De fato, ainda que fosse possível prever o rompimento das barragens da mineradora em questão, o risco que tal situação poderia ocasionar estaria ladeado de incertezas, seja quanto à sua probabilidade, seja quanto à sua magnitude. A bem ver, a dimensão dos efeitos de tal circunstância apenas poderia ser avaliada ao ser concretizada, como ocorreu, infelizmente, em Mariana/MG.
E por que estamos colocando a análise da questão na acepção do risco? Porque se trata, em verdade, de um risco que transcende a mera avaliação ambiental realizada pelo órgão licenciador, ou, ainda, a aplicação do instituto da responsabilidade ambiental, encontrando-se na esfera da decisão da sociedade quanto à necessidade ou não de uma atividade econômica que possa ocasionar danos de tal dimensão.
Não se quer aqui dizer que a empresa em questão não deva ser responsabilizada pelos danos sociais e ambientais decorrentes do rompimento das suas barragens. Ao contrário, não há dúvidas de que, em vista da responsabilidade civil ambiental, que prescinde da presença de culpa, certamente será determinada a responsabilização civil da empresa pela recuperação dos danos ambientais e sociais em questão. Afinal, segundo a Política Nacional de Meio Ambiente, quem assume — direta ou indiretamente — o risco de desenvolver uma determinada atividade, deve responsabilizar-se pelos efeitos dela decorrentes, independentemente da licitude da conduta.
O que se pretende referir é até que ponto a sociedade assumirá riscos como o presente? De fato, caso se comprove, porventura, que o acidente realmente ocorreu em decorrência de abalos sísmicos, não há dúvidas de que a sociedade assumiu o risco de enfrentar eventuais danos decorrentes da atividade mineradora em questão.
É o mesmo que ocorreu em Fukushima, no Japão, em que uma usina nuclear foi atingida em 2011 por um terremoto seguido de um tsunami, destruindo parte da usina e colocando em grave risco grande parte da população japonesa. Essa situação implicou em protestos mundo afora para impedir o avanço da geração de energia por fonte nuclear. Há, inclusive, alguns países que aderiram ao protesto e comprometeram-se a não mais autorizar atividades dessa natureza em seus territórios.

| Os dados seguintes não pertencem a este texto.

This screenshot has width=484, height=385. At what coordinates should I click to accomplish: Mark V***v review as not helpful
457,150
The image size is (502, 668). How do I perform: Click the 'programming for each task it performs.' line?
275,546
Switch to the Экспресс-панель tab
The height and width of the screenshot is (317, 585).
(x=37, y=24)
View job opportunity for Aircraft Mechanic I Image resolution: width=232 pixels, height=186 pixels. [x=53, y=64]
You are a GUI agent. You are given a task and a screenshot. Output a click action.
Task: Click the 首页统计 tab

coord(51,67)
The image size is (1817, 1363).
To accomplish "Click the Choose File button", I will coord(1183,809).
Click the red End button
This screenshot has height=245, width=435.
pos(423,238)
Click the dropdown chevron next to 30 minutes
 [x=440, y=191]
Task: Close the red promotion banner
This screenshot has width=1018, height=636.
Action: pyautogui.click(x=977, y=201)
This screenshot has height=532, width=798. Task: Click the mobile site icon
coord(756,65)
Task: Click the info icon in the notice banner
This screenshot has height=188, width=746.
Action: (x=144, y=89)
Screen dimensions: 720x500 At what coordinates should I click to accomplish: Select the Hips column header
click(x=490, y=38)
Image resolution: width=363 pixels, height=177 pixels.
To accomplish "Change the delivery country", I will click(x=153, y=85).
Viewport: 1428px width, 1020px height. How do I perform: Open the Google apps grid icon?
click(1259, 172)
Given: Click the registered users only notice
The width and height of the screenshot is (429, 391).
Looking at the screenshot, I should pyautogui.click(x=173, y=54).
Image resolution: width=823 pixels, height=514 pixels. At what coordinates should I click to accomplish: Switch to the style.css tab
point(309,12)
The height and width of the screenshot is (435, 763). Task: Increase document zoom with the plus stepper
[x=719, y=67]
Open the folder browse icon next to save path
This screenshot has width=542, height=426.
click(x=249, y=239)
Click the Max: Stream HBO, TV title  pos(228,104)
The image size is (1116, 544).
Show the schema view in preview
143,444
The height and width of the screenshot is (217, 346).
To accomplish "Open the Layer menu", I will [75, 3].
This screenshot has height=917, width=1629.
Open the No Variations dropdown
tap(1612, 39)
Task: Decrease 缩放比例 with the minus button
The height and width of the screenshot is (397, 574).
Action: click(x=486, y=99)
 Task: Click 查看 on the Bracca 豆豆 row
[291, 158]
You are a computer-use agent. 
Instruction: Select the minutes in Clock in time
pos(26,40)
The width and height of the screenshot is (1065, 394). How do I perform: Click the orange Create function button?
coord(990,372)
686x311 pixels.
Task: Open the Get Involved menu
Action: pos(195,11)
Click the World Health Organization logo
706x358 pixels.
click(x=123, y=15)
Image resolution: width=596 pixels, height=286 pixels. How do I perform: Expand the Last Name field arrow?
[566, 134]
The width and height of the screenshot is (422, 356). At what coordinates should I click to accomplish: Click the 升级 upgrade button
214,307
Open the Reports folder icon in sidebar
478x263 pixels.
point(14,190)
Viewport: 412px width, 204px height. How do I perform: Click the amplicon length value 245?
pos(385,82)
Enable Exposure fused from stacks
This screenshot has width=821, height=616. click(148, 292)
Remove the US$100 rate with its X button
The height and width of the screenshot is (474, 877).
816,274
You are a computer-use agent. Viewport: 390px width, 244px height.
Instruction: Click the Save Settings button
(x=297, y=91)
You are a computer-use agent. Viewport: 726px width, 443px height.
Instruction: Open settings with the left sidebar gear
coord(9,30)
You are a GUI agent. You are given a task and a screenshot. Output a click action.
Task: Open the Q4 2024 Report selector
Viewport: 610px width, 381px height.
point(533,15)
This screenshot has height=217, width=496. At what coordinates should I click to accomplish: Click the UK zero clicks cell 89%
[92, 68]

Como se vê, é preciso avaliar o acidente da Samarco não apenas sob o prisma da responsabilidade ambiental da empresa pelos danos causados. Sim. Certo que a mineração em geral é indubitavelmente necessária para o desenvolvimento econômico, por prover matéria-prima para a indústria em geral, faz-se necessário analisar o quanto a sociedade humana vem aceitando o risco incerto ou abstrato da sua concretização.
De fato, vivemos em uma ‘sociedade de risco’, que nos impõe uma nova responsabilidade, não só no sentido de reparação por um dano que ocorreu, e, sim, uma responsabilidade ética da humanidade pelos riscos abstratos e incertos que o desenvolvimento econômico vigente pode vir a causar aos recursos naturais e ao meio ambiente como um todo.
Hans Jonas, em seu “Princípio da Responsabilidade”, introduzido em 1979, já alertava ser esse um princípio ético de obrigação moral, que propõe não só uma responsabilidade alargada e estendida no tempo, como também uma responsabilidade elástica, com atuação mais a priori do que a posteriori.
A bem ver, o risco que estamos nos referindo ao expor o acidente ocorrido em Mariana/MG não pode ser administrado tão somente pelo instituto da responsabilidade civil, uma vez que ele significa eventos invisíveis, incertos, de dimensões inestimáveis – normalmente catastróficas. Não há dúvidas de que já passamos e passaremos a presenciar, cada vez mais, eventos dessa natureza, o que exigirá que a sociedade passe, então, a avaliar o risco em uma esfera superior, onde se deve decidir em que mundo e sob quais riscos as futuras gerações viverão.